Может, на дне души он и допускал, что эта вещь будет напечатана. Потому что напечатать ее было надо – она утешила бы многих. Всех, кто хочет жить и боится умереть, и считает это своим преступлением. Всех, кто готов отдать жизнь за Родину, но предпочел бы, если можно, не отдавать. В стихах ведь об этом уже можно было – пусть мельком, с оговорками: просочилось же в «Острова» стихотворение «Не вели, старшина, чтоб была тишина»:

А пока в атаку не сигналила медь,
Не мешай, старшина, эту песню допеть.
Пусть хоть что судьбой напророчится —
Пусть славная смерть, пусть геройская смерть,
Умирать все равно, брат, не хочется.

Он написал «Школяра» очень быстро – примерно за два месяца. С радостным чувством освобождения от давних страхов, от стыда, от преследовавших его до сих пор военных кошмаров (которые и потом никуда не делись). Вещь получилась, строго говоря, не о войне, то есть в ней почти нет атак, боев, героического сопротивления, а есть долгое и томительное ожидание боя, дождь, холод, бесконечные переезды с одной позиции на другую, изнурительная военная работа и чувство совершенной потерянности. Манера самая простая – хотя, думаю, не обошлось без влияния «На Западном фронте без перемен»: то же сплошное настоящее время и не отпускающее, нарастающее чувство абсурдности всего; какой уж тут героизм. Думаю, именно эта ремарковщина (а Окуджава Ремарка ценил и часто в том признавался) возмутила советскую критику больше всего: еще одно, значит, потерянное поколение? Да ведь те воевали непонятно за что, а мы – за Родину!
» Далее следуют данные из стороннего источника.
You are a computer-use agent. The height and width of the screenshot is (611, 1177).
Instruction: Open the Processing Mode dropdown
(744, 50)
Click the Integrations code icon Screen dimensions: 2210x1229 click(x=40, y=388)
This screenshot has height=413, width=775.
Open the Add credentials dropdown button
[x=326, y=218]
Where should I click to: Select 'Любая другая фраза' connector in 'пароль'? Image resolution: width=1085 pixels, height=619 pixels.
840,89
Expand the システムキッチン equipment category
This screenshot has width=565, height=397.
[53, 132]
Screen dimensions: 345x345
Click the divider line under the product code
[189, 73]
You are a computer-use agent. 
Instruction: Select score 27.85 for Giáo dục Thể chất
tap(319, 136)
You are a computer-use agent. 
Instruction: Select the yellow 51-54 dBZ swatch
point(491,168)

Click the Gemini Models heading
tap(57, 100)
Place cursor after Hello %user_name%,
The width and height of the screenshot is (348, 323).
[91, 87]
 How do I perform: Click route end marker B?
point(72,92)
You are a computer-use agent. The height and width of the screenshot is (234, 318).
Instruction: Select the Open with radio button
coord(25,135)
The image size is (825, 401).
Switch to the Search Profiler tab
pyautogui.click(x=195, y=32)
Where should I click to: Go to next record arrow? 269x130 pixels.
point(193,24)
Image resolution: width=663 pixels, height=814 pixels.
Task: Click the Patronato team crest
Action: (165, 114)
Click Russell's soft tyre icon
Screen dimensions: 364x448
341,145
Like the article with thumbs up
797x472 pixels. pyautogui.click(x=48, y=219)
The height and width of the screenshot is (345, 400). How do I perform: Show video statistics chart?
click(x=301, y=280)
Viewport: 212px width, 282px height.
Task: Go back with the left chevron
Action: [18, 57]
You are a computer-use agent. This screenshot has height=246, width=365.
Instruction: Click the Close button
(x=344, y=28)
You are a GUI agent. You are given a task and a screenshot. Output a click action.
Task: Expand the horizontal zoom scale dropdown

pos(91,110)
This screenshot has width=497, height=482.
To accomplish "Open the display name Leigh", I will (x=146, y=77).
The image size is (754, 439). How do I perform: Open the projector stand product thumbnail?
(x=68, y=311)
Но о том, как воевали за Родину, написано достаточно. А о том, как мальчик с арбатского двора никак не может примириться с тем, что он смертен и более того – обречен (из мужчин поколения Окуджавы погиб каждый второй), еще не писали, во всяком случае с такой силой. Школяр не понимает творящегося вокруг. Он всем чужой. Никто ему ничего не объясняет. Он расцветает от любого человеческого слова, но этих слов почти не слышит. Каждый за себя. Взаимопомощи – минимум. Все время хочется есть и спать. «Школяр» написан короткими, рублеными фразами, разговорно, элементарно – но за этой простотой и ясностью тем острей чувствуется великая иррациональность войны, в которой ни солдаты, ни старшины, ни комбаты в равной степени не понимают ничего. Почему же не написать об этом честно – как все страшно и непонятно? Ведь школяры еще есть и будут, эта порода, слава богу, не переводится. И они попадают не обязательно на фронт, а на ту же целину, куда чуть не отправили в 1957 году самого Окуджаву (он показался неблагонадежным, и его миновала эта чаша). Или в армию. И чтобы им не было стыдно своей беспомощности и робости, должен найтись кто-то, кто не побоится во всем признаться: да, ребята, я был здесь, у меня такое было, ничего страшного, обтерпишься, «ты еще поживешь, дружок». Главное – не предать свое школярство, не стать бывалым. И постараться вернуться назад. Это почти невозможно, но ты попробуй – потому что ты сам по себе бесценен, неповторим, ты человек, ничего лучшего быть не может. Это восхищение человеком – горьковское, да и не горьковское только, общегуманистическое, старое, вечное, – пронизывает все сочинения Окуджавы, даже и поздние, скептические, когда он, казалось бы, разочаровался в человеческой природе. Ан нет:

Ты устал, человек. Век короткий – дорога длинна.
Тишина и война, и опять – тишина и война.
И опять ты шагнул через пыль, через боль, через смерть…
Ты красив, человек! Это надо ж такое суметь!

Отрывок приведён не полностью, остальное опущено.